[Sezione di testo]
Comitato Punta Grò: «Ambiente e sport, per il futuro dei giovani»

A Colombare parlano dei veri esperti, sulla situazione italiana e sulle potenzialità del futuro. Ispirandosi ai modelli d'eccellenza, per rilanciare il settore sportivo puntando soprattutto sui giovani: "Qualità, efficienza, comunicazione"

Tanti nomi importanti, un moderatore di tutto rispetto, tanti piccoli angioletti, le ragazzine della danza. E un tema che mai come oggi si fa largo nell’opinione pubblica. Comincia così la serata dedicata allo sport e all’ambiente, ai giovani e allo sviluppo sostenibile, organizzata dal Comitato Tutela Punta Grò e Territorio di Sirmione e andata in scena in un caldo venerdì di primavera negli spazi concessi dalla parrocchia di Colombare. A reggere il microfono è Alberto Banzoli, a dire la loro sono Fabio Tavelli (Sky Sport), Flavio Pasotti (Piattaforma Civica), Ario Costa (Basket Brescia) e Giorgio Lamberti (recordman e oro olimpico del nuoto), con un paio di interventi extra proprio nel finale, Virginio Soffientini della FIDAL Brescia e Stefano Ambrosini, assessore del Comune di Gardone Riviera.

[Compito da svolgere A]
Nell'articolo sulla serata di Colombare, chi regge il microfono?
[Compito da svolgere B]
Elenca tutte le persone che, secondo l'articolo sulla serata di Colombare, prendono la parola come ospiti, escluso il moderatore.
[Compito da svolgere C]
Prosegui, per favore, l'articolo sulla serata di Colombare a partire dalla sua ultima frase.

[Dati estratti]
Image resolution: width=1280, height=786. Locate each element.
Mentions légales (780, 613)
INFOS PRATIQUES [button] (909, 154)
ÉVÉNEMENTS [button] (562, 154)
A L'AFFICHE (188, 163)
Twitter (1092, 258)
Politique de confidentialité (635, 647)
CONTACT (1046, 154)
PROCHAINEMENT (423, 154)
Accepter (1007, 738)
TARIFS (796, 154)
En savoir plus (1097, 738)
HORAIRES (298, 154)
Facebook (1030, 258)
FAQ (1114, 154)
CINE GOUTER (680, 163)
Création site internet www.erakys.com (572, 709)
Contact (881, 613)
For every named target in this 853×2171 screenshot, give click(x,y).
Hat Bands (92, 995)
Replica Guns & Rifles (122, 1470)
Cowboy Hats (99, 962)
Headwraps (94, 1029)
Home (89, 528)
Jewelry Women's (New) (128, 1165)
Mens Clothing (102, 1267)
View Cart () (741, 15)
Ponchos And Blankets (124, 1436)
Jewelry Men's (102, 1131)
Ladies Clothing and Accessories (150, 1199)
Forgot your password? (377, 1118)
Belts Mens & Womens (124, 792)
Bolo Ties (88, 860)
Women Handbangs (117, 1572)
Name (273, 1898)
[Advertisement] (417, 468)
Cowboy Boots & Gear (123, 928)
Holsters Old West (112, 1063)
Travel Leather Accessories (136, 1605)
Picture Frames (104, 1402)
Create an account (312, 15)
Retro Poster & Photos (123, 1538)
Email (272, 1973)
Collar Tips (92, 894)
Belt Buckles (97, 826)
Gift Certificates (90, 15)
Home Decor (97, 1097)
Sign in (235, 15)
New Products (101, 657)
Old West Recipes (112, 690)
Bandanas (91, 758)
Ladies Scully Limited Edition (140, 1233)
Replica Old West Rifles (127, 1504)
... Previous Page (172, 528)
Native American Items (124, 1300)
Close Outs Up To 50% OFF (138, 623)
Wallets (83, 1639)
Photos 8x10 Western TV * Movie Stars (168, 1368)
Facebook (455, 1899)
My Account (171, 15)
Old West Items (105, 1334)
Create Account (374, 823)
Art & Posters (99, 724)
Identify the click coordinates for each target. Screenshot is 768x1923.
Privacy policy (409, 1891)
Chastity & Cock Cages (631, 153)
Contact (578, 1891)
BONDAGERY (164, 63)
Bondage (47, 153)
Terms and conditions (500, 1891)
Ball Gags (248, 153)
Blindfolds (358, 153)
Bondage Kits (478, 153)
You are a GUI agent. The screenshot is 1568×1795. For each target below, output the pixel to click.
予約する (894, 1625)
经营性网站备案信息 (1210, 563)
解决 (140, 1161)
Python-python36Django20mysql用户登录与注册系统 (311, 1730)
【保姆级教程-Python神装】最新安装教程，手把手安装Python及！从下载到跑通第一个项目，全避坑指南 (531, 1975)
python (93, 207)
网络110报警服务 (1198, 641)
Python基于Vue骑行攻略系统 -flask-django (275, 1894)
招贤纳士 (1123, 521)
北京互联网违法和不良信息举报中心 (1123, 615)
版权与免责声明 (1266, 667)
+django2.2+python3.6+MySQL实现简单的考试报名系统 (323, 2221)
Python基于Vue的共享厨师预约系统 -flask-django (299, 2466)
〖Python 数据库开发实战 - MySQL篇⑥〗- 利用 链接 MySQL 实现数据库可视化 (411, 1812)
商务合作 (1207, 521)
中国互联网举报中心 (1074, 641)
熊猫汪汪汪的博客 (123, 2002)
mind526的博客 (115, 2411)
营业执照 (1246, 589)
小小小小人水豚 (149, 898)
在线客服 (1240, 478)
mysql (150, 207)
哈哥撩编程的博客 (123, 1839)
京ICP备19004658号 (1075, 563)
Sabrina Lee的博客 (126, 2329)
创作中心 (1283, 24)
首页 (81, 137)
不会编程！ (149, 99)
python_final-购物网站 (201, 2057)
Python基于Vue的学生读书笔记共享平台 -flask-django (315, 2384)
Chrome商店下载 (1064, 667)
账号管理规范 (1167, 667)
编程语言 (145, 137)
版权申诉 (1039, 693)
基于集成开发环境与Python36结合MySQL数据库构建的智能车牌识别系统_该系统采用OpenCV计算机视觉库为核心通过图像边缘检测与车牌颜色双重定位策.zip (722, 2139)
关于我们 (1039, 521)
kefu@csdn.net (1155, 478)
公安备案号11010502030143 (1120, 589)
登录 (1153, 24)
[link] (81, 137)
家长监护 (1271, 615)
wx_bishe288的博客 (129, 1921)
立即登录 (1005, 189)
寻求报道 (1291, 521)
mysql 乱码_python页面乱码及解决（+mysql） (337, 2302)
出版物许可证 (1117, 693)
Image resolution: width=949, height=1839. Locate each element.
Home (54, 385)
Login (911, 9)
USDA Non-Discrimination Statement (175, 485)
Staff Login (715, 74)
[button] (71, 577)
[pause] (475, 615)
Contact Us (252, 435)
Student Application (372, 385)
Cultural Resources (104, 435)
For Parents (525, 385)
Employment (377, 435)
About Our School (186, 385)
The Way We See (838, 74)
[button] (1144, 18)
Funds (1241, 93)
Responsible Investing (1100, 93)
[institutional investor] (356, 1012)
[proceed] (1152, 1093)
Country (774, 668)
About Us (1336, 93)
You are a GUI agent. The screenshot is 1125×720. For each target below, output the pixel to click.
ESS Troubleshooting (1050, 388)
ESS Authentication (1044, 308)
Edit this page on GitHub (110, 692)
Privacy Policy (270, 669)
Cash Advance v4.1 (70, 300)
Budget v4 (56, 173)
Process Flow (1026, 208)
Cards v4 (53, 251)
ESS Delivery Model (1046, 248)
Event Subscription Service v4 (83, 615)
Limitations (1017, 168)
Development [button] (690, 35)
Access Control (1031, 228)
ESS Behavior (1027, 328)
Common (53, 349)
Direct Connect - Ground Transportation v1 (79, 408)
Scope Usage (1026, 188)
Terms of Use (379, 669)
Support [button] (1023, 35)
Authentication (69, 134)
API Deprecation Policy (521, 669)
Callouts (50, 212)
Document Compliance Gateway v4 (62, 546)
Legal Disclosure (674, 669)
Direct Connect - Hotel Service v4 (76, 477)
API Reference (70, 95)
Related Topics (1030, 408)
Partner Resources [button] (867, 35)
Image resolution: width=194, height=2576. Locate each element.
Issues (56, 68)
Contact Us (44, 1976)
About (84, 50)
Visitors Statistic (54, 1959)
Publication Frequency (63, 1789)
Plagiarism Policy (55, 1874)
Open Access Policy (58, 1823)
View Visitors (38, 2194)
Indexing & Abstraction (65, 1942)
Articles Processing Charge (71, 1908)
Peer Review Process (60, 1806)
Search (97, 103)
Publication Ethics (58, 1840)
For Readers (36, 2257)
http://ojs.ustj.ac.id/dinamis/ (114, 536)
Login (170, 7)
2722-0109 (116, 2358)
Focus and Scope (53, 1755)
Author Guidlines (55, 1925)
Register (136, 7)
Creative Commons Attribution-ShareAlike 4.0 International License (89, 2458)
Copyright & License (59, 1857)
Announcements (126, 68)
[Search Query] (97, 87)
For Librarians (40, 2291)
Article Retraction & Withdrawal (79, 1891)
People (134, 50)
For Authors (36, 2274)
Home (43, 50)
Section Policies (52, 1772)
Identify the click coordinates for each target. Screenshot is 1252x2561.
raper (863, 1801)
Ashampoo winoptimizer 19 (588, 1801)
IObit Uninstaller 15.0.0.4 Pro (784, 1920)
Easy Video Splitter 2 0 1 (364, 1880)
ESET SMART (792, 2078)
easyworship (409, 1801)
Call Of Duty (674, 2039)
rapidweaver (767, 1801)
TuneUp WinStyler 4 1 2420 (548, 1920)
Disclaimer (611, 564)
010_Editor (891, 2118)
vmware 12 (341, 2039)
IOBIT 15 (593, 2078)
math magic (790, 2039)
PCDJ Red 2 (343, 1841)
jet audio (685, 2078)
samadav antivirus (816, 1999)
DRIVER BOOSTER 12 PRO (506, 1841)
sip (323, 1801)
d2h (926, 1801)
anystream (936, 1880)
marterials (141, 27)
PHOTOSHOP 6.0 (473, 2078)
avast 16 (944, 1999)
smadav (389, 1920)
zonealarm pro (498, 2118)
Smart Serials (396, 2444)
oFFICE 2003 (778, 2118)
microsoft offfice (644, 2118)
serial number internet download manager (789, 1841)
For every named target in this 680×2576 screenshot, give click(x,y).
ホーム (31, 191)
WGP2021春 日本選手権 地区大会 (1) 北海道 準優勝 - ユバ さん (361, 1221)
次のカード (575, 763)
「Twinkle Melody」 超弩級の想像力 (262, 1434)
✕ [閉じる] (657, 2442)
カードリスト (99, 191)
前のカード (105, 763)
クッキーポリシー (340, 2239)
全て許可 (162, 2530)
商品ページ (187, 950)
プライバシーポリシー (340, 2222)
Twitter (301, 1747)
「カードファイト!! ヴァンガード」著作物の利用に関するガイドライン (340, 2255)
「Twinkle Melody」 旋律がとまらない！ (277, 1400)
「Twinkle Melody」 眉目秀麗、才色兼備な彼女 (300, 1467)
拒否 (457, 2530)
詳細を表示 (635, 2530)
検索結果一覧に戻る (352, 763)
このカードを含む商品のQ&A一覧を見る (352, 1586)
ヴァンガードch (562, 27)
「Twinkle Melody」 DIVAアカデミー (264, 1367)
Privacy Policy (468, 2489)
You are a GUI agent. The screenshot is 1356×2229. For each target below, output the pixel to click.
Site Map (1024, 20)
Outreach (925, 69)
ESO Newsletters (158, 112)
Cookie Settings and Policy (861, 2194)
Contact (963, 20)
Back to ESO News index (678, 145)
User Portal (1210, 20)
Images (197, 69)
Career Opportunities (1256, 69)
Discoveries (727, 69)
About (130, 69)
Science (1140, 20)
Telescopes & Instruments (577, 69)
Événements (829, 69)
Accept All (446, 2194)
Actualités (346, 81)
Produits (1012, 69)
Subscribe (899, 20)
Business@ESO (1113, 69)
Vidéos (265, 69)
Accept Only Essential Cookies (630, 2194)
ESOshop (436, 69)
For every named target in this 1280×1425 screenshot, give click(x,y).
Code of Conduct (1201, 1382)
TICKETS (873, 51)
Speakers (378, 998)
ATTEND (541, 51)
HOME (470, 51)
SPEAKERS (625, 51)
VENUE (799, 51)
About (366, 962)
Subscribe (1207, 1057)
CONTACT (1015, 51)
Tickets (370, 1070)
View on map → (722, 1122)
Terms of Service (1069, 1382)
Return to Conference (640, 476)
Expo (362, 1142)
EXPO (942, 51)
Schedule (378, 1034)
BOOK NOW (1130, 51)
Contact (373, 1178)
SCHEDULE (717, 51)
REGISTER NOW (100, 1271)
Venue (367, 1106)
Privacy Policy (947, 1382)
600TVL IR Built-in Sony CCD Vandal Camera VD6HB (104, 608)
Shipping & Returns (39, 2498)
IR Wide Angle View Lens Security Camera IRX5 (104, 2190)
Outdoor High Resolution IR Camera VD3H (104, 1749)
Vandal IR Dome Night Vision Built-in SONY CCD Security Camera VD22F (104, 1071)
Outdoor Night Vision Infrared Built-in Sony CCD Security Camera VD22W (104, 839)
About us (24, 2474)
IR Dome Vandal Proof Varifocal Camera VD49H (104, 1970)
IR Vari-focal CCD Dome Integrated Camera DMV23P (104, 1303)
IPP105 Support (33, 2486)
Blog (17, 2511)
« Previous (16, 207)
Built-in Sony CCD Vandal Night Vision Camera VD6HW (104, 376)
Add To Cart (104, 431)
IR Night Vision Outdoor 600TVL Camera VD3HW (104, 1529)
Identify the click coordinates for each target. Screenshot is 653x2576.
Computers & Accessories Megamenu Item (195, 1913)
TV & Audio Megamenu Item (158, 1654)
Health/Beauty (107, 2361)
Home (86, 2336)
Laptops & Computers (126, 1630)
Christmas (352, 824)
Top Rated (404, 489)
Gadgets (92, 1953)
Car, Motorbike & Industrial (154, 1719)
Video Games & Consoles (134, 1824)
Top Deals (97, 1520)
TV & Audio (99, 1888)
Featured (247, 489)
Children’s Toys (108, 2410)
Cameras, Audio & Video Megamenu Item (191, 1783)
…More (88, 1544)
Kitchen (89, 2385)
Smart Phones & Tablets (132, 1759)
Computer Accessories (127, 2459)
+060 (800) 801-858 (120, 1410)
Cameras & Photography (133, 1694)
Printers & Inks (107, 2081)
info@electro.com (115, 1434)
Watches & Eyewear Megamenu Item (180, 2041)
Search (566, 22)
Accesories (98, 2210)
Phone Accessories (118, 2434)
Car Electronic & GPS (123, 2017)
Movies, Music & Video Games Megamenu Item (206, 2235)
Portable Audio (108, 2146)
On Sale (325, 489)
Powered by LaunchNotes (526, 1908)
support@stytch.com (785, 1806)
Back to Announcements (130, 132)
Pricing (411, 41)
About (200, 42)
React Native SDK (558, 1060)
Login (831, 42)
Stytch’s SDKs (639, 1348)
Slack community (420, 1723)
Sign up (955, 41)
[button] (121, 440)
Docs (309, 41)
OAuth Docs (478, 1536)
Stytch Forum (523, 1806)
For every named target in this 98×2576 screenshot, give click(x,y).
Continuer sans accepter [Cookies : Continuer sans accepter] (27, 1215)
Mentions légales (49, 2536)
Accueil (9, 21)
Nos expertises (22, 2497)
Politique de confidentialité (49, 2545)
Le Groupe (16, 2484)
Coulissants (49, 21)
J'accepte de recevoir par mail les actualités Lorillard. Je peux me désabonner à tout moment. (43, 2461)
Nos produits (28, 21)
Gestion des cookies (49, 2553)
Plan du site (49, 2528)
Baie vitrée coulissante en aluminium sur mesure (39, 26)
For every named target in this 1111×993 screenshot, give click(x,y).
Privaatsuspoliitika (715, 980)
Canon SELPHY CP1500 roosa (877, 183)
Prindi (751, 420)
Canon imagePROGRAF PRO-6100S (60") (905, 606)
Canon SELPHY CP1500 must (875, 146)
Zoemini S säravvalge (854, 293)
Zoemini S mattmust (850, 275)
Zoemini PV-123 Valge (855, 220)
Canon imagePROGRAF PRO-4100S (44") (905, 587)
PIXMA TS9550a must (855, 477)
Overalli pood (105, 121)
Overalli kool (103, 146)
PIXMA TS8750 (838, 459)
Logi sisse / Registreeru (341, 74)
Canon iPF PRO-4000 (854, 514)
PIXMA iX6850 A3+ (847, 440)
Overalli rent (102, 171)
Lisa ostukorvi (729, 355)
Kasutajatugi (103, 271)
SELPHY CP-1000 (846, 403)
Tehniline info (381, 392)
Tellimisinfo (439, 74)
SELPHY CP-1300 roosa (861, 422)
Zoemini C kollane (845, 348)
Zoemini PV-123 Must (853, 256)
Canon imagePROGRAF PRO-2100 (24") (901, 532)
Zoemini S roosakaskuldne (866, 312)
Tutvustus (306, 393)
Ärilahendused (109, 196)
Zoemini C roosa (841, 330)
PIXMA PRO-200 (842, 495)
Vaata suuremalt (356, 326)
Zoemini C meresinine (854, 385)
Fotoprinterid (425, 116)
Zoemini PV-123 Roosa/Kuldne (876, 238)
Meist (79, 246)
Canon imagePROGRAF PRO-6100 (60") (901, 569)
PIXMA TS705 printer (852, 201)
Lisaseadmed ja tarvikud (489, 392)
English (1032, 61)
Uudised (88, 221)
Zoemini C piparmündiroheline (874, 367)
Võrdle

[Risultato A]
Alberto Banzoli.

[Risultato B]
Fabio Tavelli (Sky Sport), Flavio Pasotti (Piattaforma Civica), Ario Costa (Basket Brescia), Giorgio Lamberti (recordman e oro olimpico del nuoto), Virginio Soffientini (FIDAL Brescia), Stefano Ambrosini (assessore del Comune di Gardone Riviera).

[Risultato C]
Si sarebbe dovuto parlare (anche) di Sirmione, era stata invitata anche l’amministrazione comunale. Ma la serata è andata bene lo stesso, si è parlato molto, il dibattito si è acceso. Ambiente e sport, due aspetti spesso volutamente tralasciati da chi comanda, a partire dalla scuola, a partire dalle strutture stesse. Sembra tutto facile al di fuori dell’Italia, pare tutto impossibile nel Belpaese. “Eppure a volte basterebbe riverniciare i giochi per i bambini, nei parchi – spiegano i relatori – Certo le cose sono cambiate, sotto molti aspetti i giovani di oggi sono più fortunati di un tempo. Ma vince spesso un solo tipo di approccio, poco virtuoso e poco funzionale, e le strutture sportive non se la passano benissimo. Non esistono progetti veri, di medio e lungo termine, le amministrazioni prediligono la ricerca del consenso momentaneo”.

Ma senza innovazione si perde sempre, e non solo nello sport. Senza un traino vero, senza gli investimenti, la passività vince a mani basse, spesso a vincere è la televisione. Non che sia un male, anzi. Può essere proprio lo sport di vertice ad attirare i giovani all’attività. Ma allo stesso tempo serve anche qualcosa d’altro: “Qualità, efficienza, comunicazione. Per arrivare all’eccellenza, stabilire nuovi standard che possono fare da esempio, e non solo nel settore sportivo”.

La strada è ancora lunga, ce lo insegnano gli stadi di Italia ’90, o i più coloriti scandali dei Mondiali di nuoto romani. Ma si può ricominciare e ripartire, magari da qui, magari da più in là.